▶ PROBLEM REQUIREMENTS: The output is a word-for-word repeat of the listing below, free of images.

▶ RECORDS SUPPLIED:

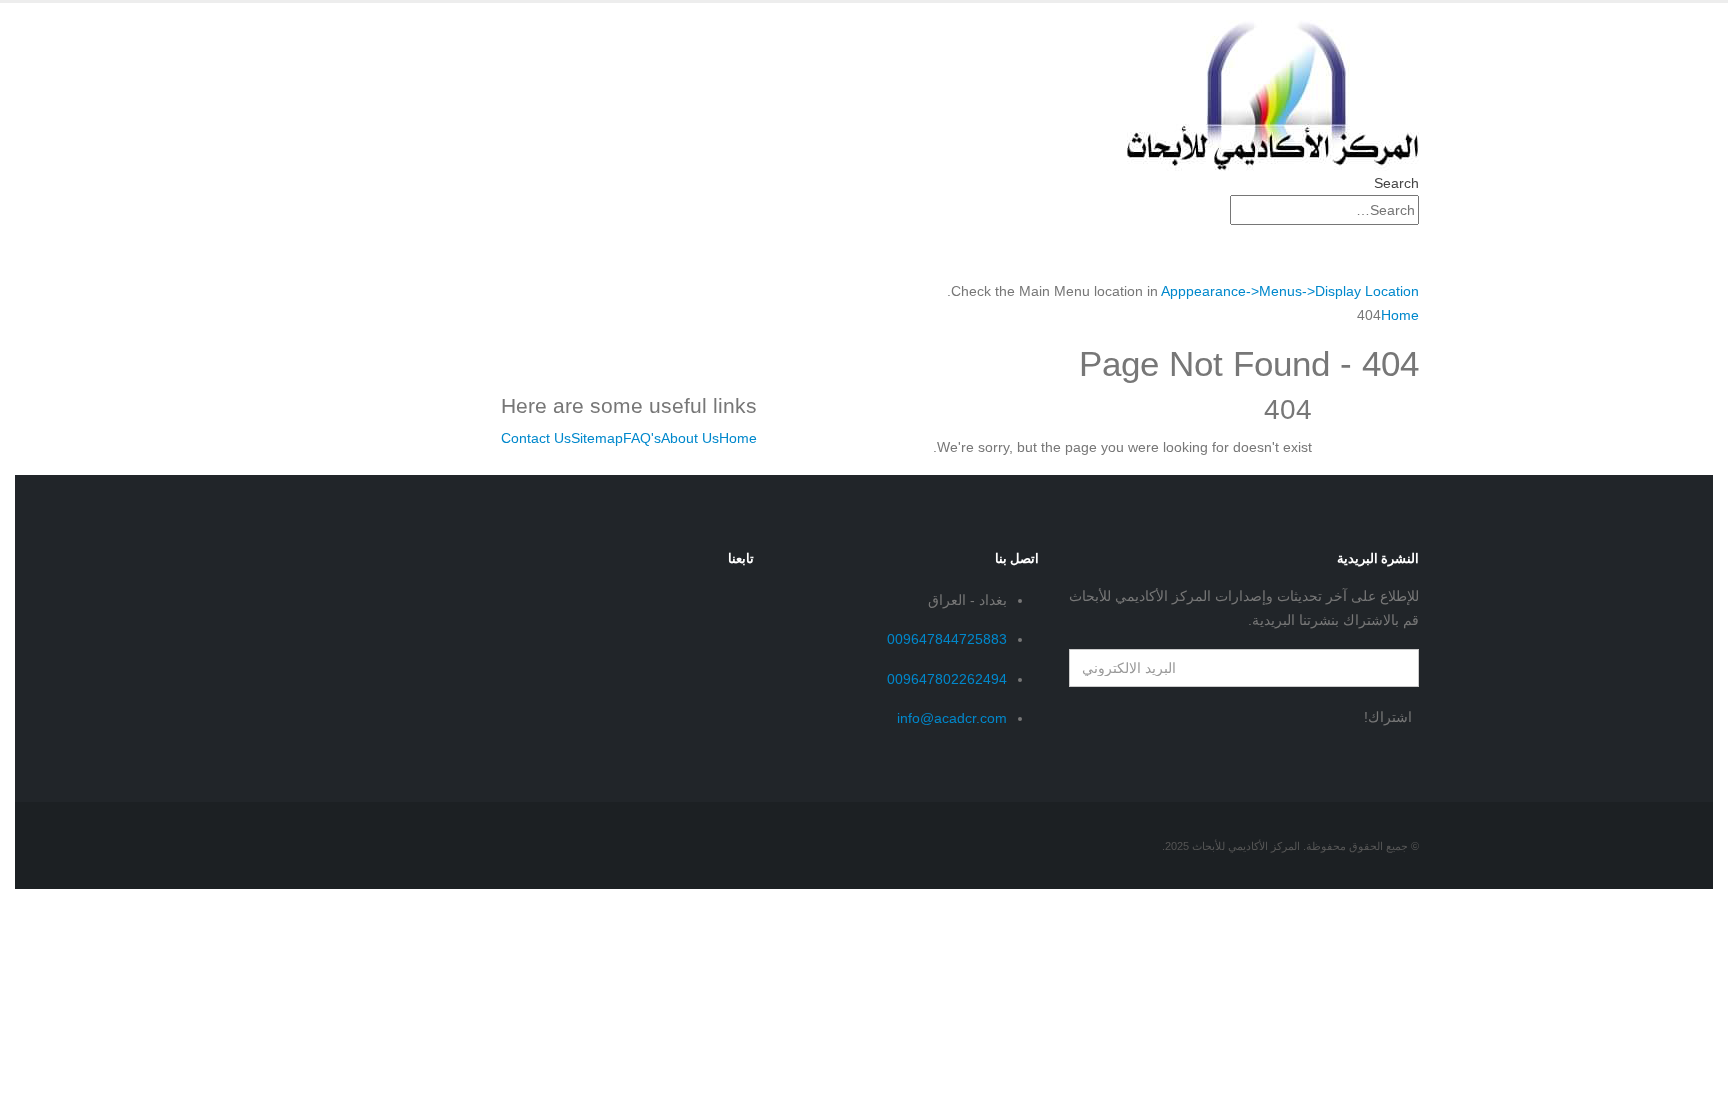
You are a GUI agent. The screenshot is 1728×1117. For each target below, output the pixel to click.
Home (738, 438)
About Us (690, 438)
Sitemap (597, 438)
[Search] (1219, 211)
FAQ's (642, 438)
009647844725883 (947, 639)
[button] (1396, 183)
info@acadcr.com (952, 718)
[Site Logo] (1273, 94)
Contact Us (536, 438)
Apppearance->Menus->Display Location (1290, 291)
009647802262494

▶ YOUR RESPONSE:
You are a GUI agent. The screenshot is 1728×1117. For each target below, output the pixel to click.
Home (738, 438)
About Us (690, 438)
Sitemap (597, 438)
[Search] (1219, 211)
FAQ's (642, 438)
009647844725883 (947, 639)
[button] (1396, 183)
info@acadcr.com (952, 718)
[Site Logo] (1273, 94)
Contact Us (536, 438)
Apppearance->Menus->Display Location (1290, 291)
009647802262494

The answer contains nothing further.